Doctors’ hours cut ‘will hurt patients’

PATIENTS will suffer and waiting lists will increase once junior doctors’ working hours are reduced, a leading surgeon has warned.

Doctors’ hours cut ‘will hurt patients’

Professor Frank Keane, chair of the college committee of the Royal College of Surgeons (RCSI), said unless consultant numbers were substantially increased to tie in with the introduction of the European Working Time Directive (EWTD) in August, patients would suffer.

This, he said, was because a shorter working week would place consultants under pressure to train surgical interns in a shorter timeframe.

Educating non-consultant hospital doctors (NCHDs) in parallel with full employment will be much more difficult when NCHDs hours are cut. Most NCHDs currently work a 75-hour week. The EWTD will see that cut to 58 hours from August 1.

“I will have to use all my clinical time teaching and will see less patients. In the operating theatre, I will also have to assist and teach and will get less work done, creating longer waiting lists. Patients will suffer,” Prof Keane said.

More consultants were needed if the EWTD was to be implemented, as recognised in Hanly, one of three major reports on reform of the health services. However, Prof Keane said there was “no clear indication of how we will get them”.

Hanly envisages a much larger number of consultants, working in teams, with revised working patterns, and a significantly reduced number of NCHDs. Acute hospital medical services would be consultant-provided, rather than consultant-led.

The Irish College of General Practitioners expresses major reservations about crucial aspects of the health reform process in a discussion document to be published shortly.

# TASK PROMPT
Decide whether each statement agrees with the article on doctors' working hours, and answer yes or no with the deciding words of the article: 1. Most NCHDs currently work a 75-hour week. 2. The EWTD will reduce NCHD hours to 48 hours a week. 3. Hanly envisages an increased number of NCHDs.

# RECORD SET
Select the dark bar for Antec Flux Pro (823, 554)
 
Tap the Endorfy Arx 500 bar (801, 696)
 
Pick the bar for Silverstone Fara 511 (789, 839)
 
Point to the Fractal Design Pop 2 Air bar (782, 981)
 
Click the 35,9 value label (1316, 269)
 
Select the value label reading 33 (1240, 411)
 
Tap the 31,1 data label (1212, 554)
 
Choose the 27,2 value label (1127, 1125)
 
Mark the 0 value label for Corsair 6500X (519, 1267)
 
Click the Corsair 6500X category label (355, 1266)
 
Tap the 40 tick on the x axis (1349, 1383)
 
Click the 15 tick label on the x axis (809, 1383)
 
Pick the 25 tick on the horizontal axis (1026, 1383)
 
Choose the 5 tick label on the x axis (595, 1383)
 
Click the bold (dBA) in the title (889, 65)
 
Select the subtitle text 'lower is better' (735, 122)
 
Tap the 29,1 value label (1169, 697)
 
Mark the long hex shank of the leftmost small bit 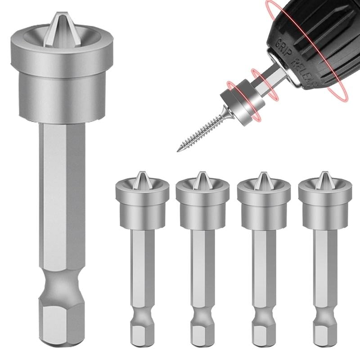142,266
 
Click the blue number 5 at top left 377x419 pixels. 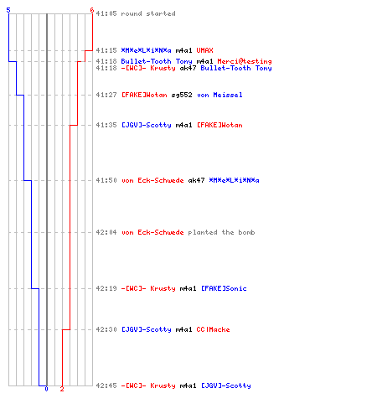(x=8, y=10)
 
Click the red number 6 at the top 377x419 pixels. (x=92, y=10)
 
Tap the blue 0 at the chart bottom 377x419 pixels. (x=46, y=389)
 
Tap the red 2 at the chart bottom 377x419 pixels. (x=62, y=389)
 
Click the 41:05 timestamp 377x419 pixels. (x=106, y=13)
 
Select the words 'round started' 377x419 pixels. (x=148, y=13)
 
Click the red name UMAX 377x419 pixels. (x=204, y=50)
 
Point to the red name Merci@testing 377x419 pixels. (x=245, y=61)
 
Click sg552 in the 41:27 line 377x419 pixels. (x=182, y=95)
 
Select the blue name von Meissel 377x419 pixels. (x=219, y=95)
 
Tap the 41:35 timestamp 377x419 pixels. (x=106, y=125)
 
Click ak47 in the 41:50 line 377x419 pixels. (x=196, y=180)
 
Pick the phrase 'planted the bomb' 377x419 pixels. (x=221, y=232)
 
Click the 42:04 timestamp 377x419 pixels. (x=106, y=232)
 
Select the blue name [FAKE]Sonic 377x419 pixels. (x=224, y=288)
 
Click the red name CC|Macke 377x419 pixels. (x=213, y=329)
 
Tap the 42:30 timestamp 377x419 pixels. (x=106, y=329)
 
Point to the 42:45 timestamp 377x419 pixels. (x=106, y=385)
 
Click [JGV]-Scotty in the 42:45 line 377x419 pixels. (x=226, y=385)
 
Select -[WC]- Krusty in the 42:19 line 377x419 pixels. (x=148, y=288)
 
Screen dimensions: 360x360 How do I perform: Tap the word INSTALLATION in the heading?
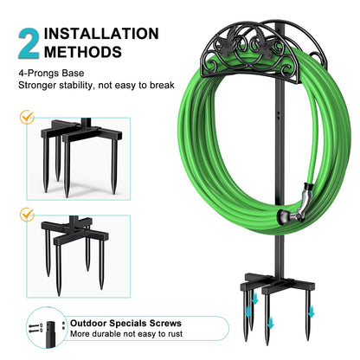pyautogui.click(x=101, y=34)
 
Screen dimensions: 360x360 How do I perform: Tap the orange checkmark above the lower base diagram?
pyautogui.click(x=26, y=213)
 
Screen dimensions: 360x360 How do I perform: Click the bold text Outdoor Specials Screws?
pyautogui.click(x=125, y=322)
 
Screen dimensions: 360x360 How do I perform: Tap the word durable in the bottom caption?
pyautogui.click(x=109, y=334)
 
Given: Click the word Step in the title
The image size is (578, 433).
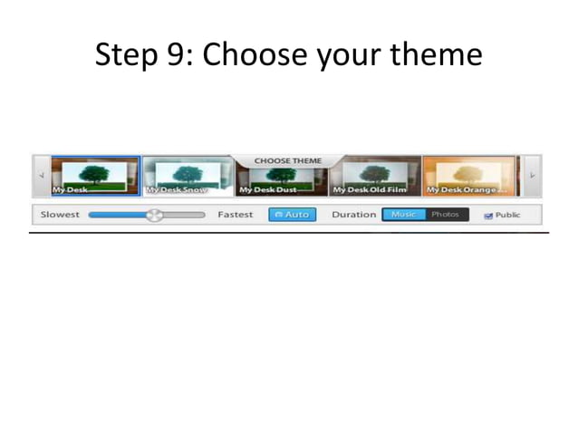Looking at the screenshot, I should (127, 56).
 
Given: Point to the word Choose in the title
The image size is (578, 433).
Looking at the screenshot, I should (255, 56).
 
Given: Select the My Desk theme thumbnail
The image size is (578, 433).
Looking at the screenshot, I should (95, 176).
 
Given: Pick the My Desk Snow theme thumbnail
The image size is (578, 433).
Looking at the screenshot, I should (187, 176).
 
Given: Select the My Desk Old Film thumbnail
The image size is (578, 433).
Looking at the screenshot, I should (375, 176).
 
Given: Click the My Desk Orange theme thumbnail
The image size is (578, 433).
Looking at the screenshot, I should (469, 176).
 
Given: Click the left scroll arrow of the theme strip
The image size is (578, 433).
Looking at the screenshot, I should (41, 176).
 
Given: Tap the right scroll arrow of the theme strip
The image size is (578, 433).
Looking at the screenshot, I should (533, 176).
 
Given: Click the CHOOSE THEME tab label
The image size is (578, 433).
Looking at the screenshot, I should (288, 160).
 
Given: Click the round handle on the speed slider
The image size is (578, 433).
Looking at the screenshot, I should (155, 215).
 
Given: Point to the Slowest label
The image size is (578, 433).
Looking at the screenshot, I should (60, 215).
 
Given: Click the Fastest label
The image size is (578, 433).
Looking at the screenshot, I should (236, 215).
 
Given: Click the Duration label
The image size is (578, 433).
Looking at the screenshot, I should (353, 215).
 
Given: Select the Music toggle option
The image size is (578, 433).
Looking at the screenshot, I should (404, 215).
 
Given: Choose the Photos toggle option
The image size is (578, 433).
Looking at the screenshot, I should (446, 215).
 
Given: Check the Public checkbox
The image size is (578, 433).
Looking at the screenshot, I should (489, 216).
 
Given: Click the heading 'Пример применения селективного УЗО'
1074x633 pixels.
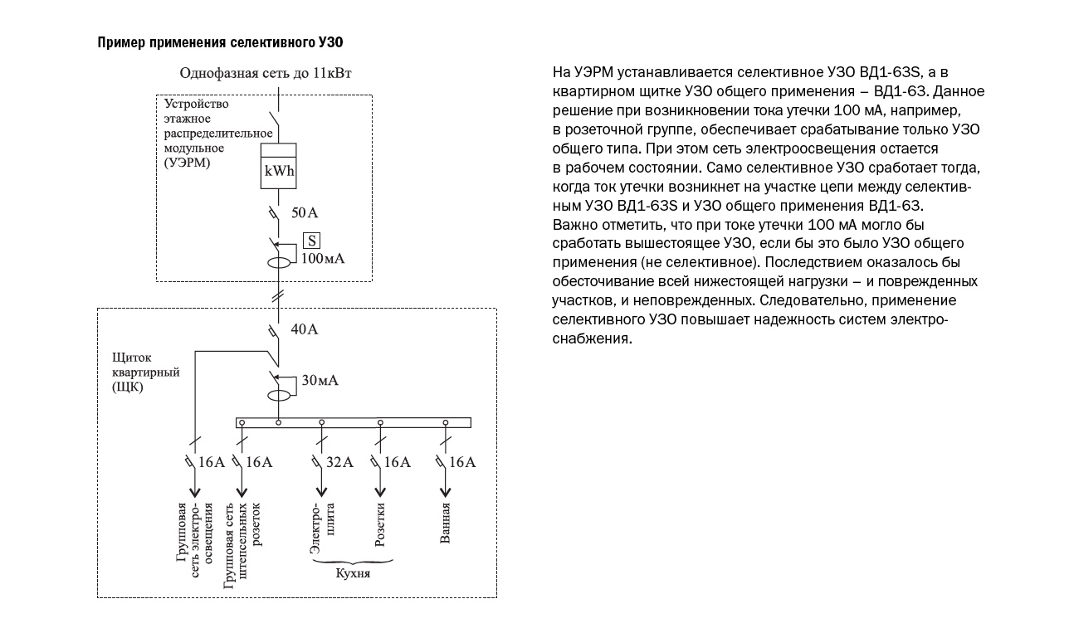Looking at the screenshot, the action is tap(220, 42).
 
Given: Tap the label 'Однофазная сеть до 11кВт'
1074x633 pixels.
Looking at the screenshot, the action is tap(265, 73).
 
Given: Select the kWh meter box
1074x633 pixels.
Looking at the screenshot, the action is tap(278, 166).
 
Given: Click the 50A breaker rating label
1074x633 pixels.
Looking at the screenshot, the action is tap(305, 212).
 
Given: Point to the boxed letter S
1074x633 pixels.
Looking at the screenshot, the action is tap(311, 241).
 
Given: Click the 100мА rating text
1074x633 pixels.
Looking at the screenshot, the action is tap(323, 259).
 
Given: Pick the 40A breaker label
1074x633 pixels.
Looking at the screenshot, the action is tap(304, 329).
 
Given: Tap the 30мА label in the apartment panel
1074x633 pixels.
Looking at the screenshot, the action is tap(320, 381).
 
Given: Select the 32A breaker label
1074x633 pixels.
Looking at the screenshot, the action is tap(339, 462).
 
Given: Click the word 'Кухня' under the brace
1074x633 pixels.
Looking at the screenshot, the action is tap(353, 573).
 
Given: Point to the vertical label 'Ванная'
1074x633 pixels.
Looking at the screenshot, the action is tap(445, 523).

# WORKED SOLUTION
1. Yes: "Most NCHDs currently work a 75-hour week."
2. No: "The EWTD will see that cut to 58 hours from August 1."
3. No: "Hanly envisages a much larger number of consultants, working in teams, with revised working patterns, and a significantly reduced number of NCHDs."